Life

If WWII Did It with the Industrial Revolution

Let’s all give ourselves credit – those of us that survived COVID, we just lived through our World War II. An event so monumental, a moment in time so paradigm-shifting, that we will forever speak of a pre-COVID world, and a post-COVID world. Actually, it’s more like if WWII did it with the Industrial Revolution. The Industrial Revolution moved people from farms to cities, from cottages to tenements. Now, the fortunate among us are moving away from expensive cities and into bigger houses with office space and private home gyms – things we used to share. Things we used to go to one central place to use. Now a lot of us are in home bubbles. 

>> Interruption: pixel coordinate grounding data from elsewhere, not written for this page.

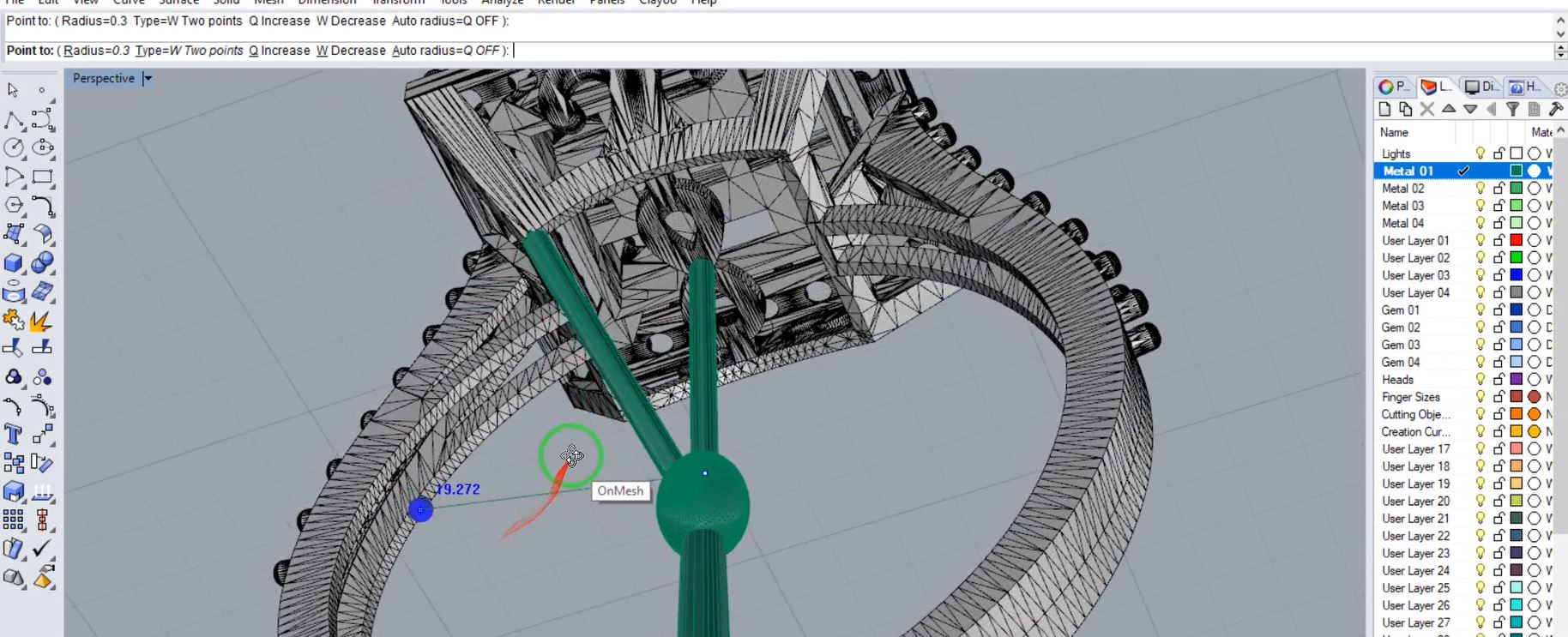Screen dimensions: 1568x637
Task: Click the Name column header in layers
Action: point(1395,132)
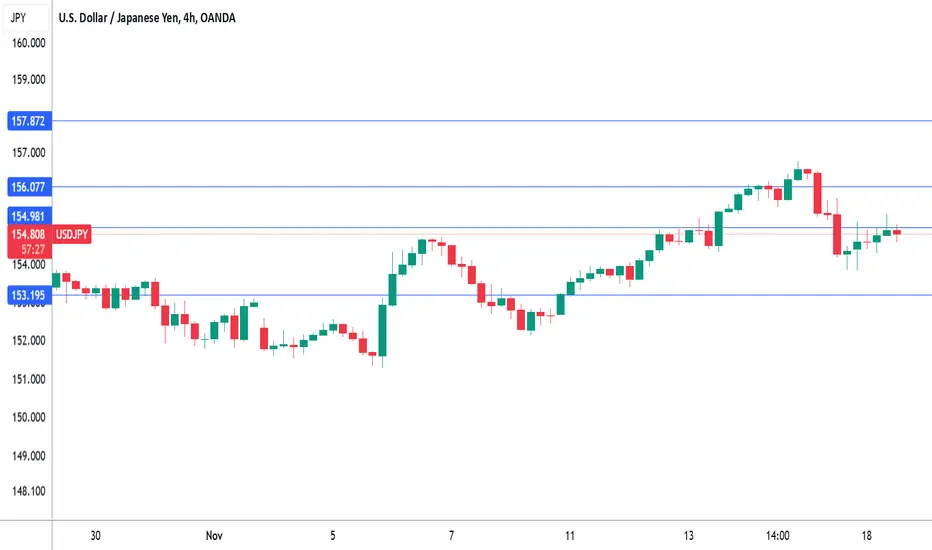Click the 57:27 candle countdown timer
The width and height of the screenshot is (932, 550).
[33, 249]
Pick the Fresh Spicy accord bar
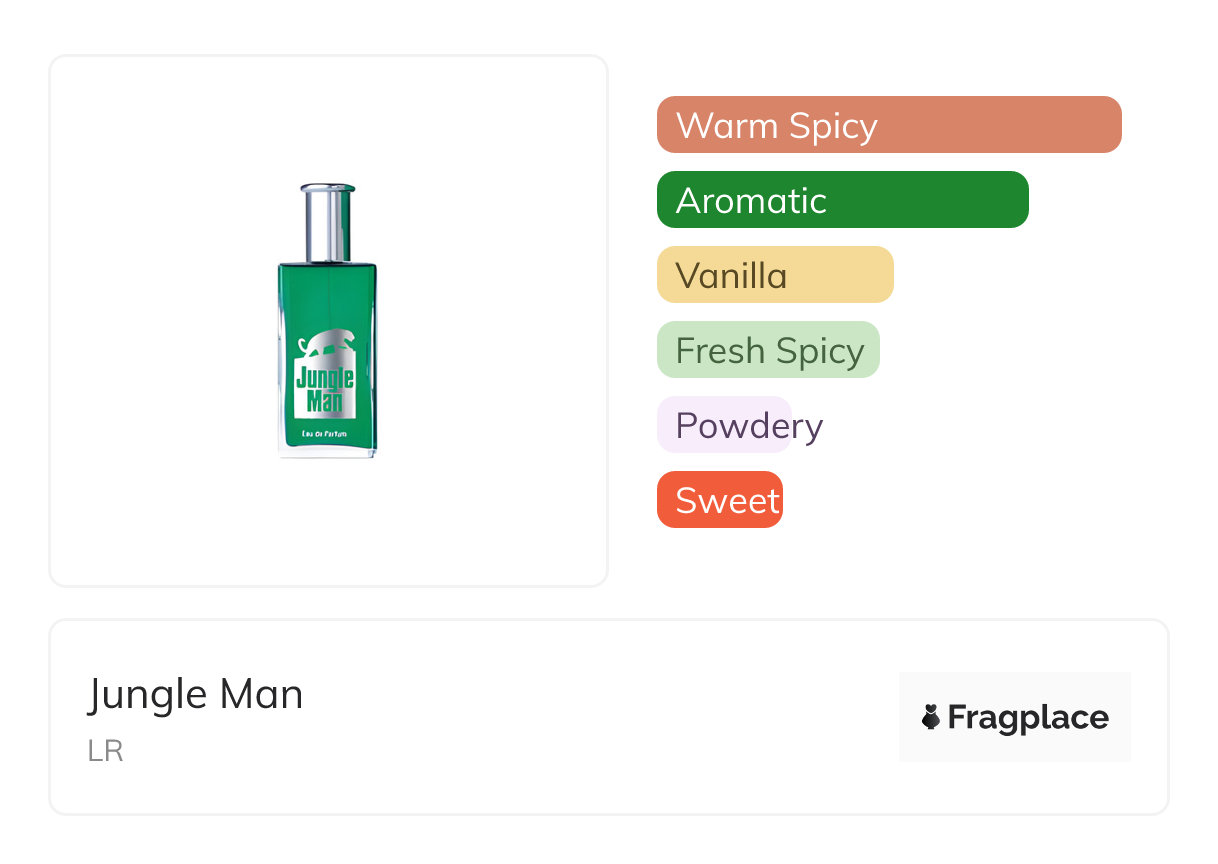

COVID has already changed how many people work. It is the opening bell for accelerating a revolution in where we work, transforming our cities, small towns, and rural communities. In my small sphere, half a dozen people have moved out of Portland, moving to a variety of places, but they do not have to live in Portland’s expensive housing market to work in Portland any more. 

My own work has shut down its office near downtown, and is moving to a smaller space far away. For us, working from home will be the new normal. The neighborhood near downtown where I worked just lost 900 customers with lots of money – no more office coffee, or lunches out, or browsing around the mall, or trips to the grocery store before getting on the commuter train. I’m hearing about lots of offices shutting down, and each one represents hundreds of bougie taxpayers who are not only no longer spending their money there, but aren’t invested politically or economically in downtown being a comfortable and accessible place. Across the nation, our downtowns will be gutted. And what happens to the value of expensive real estate no one wants any more? The wealth of many cities is locked up in its downtown real estate. What will it be worth when no one with disposable income works there?

COVID and distance will change how we relate to each other, in a world where us social animals connect virtually instead of seeing each other in person. We have suddenly, but also barely, begun to be transformed by COVID. My nieces already are in individual their devices 24/7 – two years ago, when their only screen was a TV, at least they were all watching the same TV show together. 

To say nothing of the post-COVID economy and labor market, which is still unfolding. I’m reminded of a description in Isabel Wilkerson’s The Warmth of Other Suns about the Great Migration of Black people out of the South in the first half of the twentieth century – people made individual choices based on the circumstances they were living in, but those decisions were influenced by such consistent and widespread conditions that those personal choices amounted to a nationwide movement.

So we will see what our lives and our cities are like after COVID. We’ll see if we get further sucked into our devices and separated from actual human contact. We’ll see how civilization responds to a world operated over the internet. It’s a humanity-wide experiment, and there’s no control group. What’s the worst that could happen?